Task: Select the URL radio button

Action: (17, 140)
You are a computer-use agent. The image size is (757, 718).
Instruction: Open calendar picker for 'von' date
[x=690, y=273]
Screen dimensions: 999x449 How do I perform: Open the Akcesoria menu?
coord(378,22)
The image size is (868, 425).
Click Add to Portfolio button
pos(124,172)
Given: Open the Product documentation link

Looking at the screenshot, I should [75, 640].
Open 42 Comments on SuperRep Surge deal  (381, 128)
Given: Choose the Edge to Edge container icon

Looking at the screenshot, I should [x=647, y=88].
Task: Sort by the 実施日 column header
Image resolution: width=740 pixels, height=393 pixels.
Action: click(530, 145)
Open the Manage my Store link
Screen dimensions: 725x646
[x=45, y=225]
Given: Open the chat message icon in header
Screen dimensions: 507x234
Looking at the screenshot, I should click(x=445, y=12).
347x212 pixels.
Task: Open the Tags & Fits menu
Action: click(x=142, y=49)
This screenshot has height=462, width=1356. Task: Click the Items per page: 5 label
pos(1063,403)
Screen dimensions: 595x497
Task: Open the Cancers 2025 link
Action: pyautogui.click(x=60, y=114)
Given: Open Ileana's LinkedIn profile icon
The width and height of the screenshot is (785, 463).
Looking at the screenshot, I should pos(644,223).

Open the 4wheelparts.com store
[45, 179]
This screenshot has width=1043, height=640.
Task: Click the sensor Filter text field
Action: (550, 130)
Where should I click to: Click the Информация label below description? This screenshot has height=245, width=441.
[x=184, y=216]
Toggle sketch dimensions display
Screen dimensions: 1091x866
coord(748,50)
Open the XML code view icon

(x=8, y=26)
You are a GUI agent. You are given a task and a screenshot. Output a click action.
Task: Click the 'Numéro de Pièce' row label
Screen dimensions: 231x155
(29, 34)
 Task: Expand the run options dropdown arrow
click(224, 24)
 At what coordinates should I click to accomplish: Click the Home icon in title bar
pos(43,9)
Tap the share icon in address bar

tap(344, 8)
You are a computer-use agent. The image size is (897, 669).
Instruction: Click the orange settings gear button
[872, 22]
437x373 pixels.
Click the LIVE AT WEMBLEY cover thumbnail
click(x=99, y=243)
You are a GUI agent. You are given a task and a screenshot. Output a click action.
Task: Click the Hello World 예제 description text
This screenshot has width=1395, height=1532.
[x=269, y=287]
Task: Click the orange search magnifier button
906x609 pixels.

**Activity**
Go through the listing above and return each line where the word "agent" occurs.

**Solved problem**
You are a computer-use agent. The image size is (757, 718).
You are a GUI agent. You are given a task and a screenshot. Output a click action.
You are a computer-use agent. The image size is (897, 669).
You are a GUI agent. You are given a task and a screenshot. Output a click action.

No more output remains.